## Questions
[a] Name every person identified by name in the article about the World Congress of Families conference.
[b] In the article about the World Congress of Families conference, what reasons did the Endeavour Forum organisers give for canceling the lunch?
[c] Reproduce the part of the article about the World Congress of Families conference starting with "However, right-wing groups" and going on through "rejected the link.".

## Provided text
Families Minister Kevin Andrews will not be withdrawing from the World Congress of Families conference in Melbourne, despite revelations that the hard-right Christian outfit is hosting talks by speakers peddling spurious theories linking abortion to breast cancer, presenting homosexuality as a disease, and pushing the line that condoms do not help in achieving safe sex.
Government leader in the Senate Eric Abetz was due to speak at a lunch for one of the key speakers at the conference, where Dr Angela Lanfranchi is also due to speak. However, the lunch has now been cancelled by organisers at the Endeavour Forum, who cited the illness and clashing engagements of some other guests as reasons for the cancellation. They did not comment on suggestions that the lunch had been cancelled at the government’s request.
The cancellation comes days after Abetz was publicly rebuked by the Prime Minister for suggesting that there may be a link between abortion and higher rates of breast cancer. Speaking on The Project, Abetz alluded to “studies from the 1950s” suggesting a link. These studies, conducted in Japan, showed no link, and the hypothesis was thoroughly tested and discredited in the 1980s and 1990s.
However, right-wing groups have continued to advance the abortion-breast cancer link, spurred by the work of medical researchers Joel Brind and his associate Lanfranchi. The pair split from the US National Cancer Institute, after it explicitly and decisively rejected the link.

## Data
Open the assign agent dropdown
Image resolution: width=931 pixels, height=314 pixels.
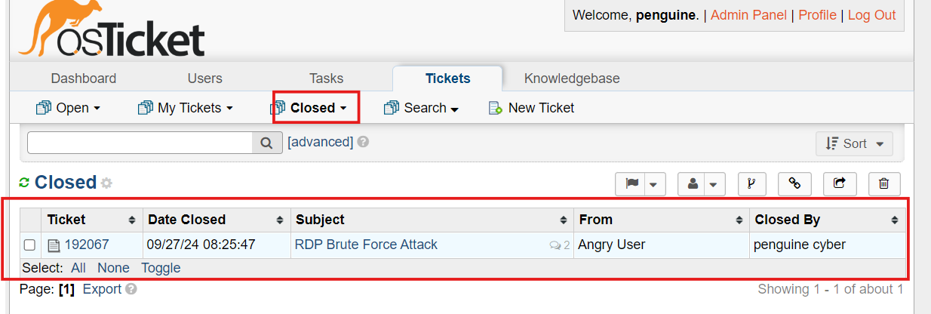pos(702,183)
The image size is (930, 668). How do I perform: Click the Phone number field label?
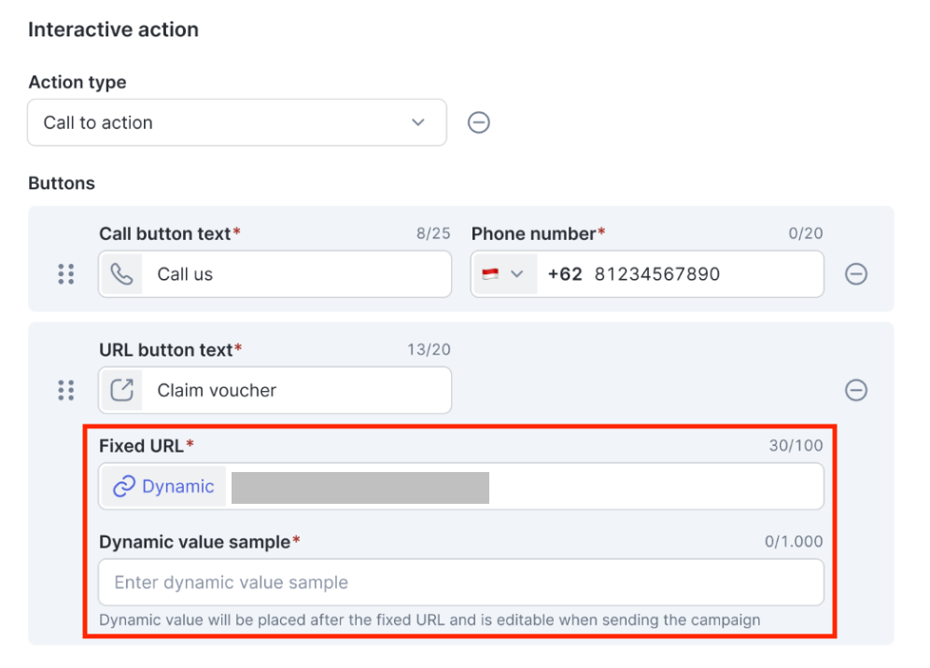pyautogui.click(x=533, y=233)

==

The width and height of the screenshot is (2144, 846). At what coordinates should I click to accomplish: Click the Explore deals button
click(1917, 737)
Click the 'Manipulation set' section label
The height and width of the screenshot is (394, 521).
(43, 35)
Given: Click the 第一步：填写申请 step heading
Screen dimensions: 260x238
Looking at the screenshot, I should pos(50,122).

## Solutions by task
[a] Kevin Andrews, Eric Abetz, Angela Lanfranchi, Joel Brind

[b] They cited the illness and clashing engagements of some other guests.

[c]
However, right-wing groups have continued to advance the abortion-breast cancer link, spurred by the work of medical researchers Joel Brind and his associate Lanfranchi. The pair split from the US National Cancer Institute, after it explicitly and decisively rejected the link.